■ What to produce: What lines of the data include the string "computer"? Copy them all.

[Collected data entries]

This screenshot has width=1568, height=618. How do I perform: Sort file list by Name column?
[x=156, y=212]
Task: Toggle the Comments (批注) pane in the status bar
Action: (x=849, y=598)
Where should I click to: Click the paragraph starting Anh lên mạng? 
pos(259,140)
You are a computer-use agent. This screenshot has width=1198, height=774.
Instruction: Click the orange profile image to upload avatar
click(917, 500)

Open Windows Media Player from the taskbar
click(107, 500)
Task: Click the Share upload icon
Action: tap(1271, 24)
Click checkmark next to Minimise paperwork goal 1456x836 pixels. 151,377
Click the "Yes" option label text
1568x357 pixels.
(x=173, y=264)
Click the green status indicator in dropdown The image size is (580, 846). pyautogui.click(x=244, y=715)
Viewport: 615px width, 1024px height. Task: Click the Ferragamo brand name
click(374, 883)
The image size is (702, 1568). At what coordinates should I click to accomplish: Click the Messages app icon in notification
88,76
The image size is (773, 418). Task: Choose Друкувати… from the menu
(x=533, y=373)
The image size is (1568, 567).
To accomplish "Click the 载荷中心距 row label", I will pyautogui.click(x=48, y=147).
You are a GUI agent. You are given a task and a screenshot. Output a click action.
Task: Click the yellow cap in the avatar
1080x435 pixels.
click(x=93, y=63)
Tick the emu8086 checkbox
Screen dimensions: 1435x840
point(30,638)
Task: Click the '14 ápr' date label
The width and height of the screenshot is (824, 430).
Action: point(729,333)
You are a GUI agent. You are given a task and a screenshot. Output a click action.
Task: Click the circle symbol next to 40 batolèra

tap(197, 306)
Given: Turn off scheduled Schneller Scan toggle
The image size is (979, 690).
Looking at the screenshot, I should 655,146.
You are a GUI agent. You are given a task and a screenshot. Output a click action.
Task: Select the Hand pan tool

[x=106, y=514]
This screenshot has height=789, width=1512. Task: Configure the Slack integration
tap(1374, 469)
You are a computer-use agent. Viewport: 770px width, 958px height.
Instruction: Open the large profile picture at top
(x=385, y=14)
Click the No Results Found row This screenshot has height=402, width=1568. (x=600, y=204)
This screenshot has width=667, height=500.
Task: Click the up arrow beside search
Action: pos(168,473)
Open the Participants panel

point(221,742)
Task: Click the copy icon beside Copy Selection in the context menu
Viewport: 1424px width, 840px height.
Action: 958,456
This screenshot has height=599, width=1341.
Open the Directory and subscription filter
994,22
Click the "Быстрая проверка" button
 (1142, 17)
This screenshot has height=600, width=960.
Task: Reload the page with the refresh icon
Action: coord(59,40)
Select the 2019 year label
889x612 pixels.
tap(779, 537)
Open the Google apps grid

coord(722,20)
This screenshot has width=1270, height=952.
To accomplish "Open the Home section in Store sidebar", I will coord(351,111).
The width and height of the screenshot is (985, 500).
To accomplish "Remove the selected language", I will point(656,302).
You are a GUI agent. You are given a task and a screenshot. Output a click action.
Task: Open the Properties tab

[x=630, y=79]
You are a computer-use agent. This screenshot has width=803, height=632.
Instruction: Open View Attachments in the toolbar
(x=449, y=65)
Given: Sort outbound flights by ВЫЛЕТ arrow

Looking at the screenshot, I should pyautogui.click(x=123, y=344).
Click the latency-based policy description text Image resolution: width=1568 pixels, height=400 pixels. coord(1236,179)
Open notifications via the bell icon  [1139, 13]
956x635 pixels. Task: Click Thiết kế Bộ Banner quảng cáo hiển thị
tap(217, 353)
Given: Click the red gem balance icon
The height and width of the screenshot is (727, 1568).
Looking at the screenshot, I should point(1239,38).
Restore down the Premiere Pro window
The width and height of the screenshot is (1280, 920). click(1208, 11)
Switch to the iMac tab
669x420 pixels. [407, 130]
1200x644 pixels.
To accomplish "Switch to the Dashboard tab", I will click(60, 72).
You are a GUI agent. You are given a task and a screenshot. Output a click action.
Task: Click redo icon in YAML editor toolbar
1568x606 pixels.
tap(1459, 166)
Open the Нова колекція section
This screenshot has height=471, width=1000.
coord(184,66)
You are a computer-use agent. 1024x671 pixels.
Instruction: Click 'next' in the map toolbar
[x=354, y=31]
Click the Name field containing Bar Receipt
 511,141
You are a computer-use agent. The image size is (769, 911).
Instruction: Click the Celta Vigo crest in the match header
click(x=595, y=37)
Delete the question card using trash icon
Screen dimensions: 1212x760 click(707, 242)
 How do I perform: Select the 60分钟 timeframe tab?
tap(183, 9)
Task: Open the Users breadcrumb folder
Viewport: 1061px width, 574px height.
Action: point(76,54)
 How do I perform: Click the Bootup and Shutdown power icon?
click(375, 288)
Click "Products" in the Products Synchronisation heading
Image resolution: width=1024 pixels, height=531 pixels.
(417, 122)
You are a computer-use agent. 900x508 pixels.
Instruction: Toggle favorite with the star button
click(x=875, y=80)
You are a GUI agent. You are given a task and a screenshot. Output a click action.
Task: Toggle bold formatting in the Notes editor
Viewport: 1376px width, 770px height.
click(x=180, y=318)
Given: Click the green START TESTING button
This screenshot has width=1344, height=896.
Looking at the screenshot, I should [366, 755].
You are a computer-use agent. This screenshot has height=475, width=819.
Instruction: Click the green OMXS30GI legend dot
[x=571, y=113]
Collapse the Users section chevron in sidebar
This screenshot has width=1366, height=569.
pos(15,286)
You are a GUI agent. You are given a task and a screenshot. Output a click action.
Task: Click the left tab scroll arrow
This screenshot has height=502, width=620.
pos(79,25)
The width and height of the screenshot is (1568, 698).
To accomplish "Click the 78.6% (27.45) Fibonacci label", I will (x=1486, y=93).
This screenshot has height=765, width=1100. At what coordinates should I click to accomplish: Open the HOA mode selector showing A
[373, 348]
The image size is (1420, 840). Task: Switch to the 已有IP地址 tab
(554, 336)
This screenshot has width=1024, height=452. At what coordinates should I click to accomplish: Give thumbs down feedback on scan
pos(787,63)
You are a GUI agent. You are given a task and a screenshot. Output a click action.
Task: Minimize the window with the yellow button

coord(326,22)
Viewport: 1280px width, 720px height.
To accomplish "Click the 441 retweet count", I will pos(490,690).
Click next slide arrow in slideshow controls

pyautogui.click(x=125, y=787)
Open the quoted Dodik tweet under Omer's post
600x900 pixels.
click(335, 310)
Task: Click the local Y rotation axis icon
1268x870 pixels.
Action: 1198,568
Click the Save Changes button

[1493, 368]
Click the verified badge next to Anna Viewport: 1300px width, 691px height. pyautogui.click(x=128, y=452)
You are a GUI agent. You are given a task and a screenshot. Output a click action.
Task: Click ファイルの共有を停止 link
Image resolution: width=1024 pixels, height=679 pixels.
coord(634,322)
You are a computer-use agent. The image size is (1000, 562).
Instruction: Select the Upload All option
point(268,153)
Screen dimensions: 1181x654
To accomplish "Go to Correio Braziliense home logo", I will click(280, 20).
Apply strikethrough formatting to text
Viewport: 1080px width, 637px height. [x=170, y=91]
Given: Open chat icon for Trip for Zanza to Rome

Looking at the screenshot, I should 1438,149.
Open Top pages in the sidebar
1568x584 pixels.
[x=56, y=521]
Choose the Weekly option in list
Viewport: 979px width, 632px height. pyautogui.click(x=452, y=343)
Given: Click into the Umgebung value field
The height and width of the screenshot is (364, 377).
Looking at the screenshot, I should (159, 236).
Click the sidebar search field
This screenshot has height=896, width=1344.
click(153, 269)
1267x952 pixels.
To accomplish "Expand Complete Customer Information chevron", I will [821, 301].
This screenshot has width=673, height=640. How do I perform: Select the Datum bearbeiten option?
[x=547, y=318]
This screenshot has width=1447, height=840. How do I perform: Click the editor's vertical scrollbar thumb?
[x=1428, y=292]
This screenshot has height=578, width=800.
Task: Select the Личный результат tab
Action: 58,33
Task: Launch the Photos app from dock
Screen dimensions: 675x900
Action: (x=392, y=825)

■ Reply to the exercise:
You are a computer-use agent. This screenshot has width=1198, height=774.
You are a computer-use agent. Viewport: 770px width, 958px height.
You are a computer-use agent. This screenshot has width=803, height=632.
You are a computer-use agent. 1024x671 pixels.
You are a computer-use agent. The image size is (769, 911).
You are a computer-use agent. 900x508 pixels.
You are a computer-use agent. This screenshot has height=475, width=819.
You are a computer-use agent. The image size is (1000, 562).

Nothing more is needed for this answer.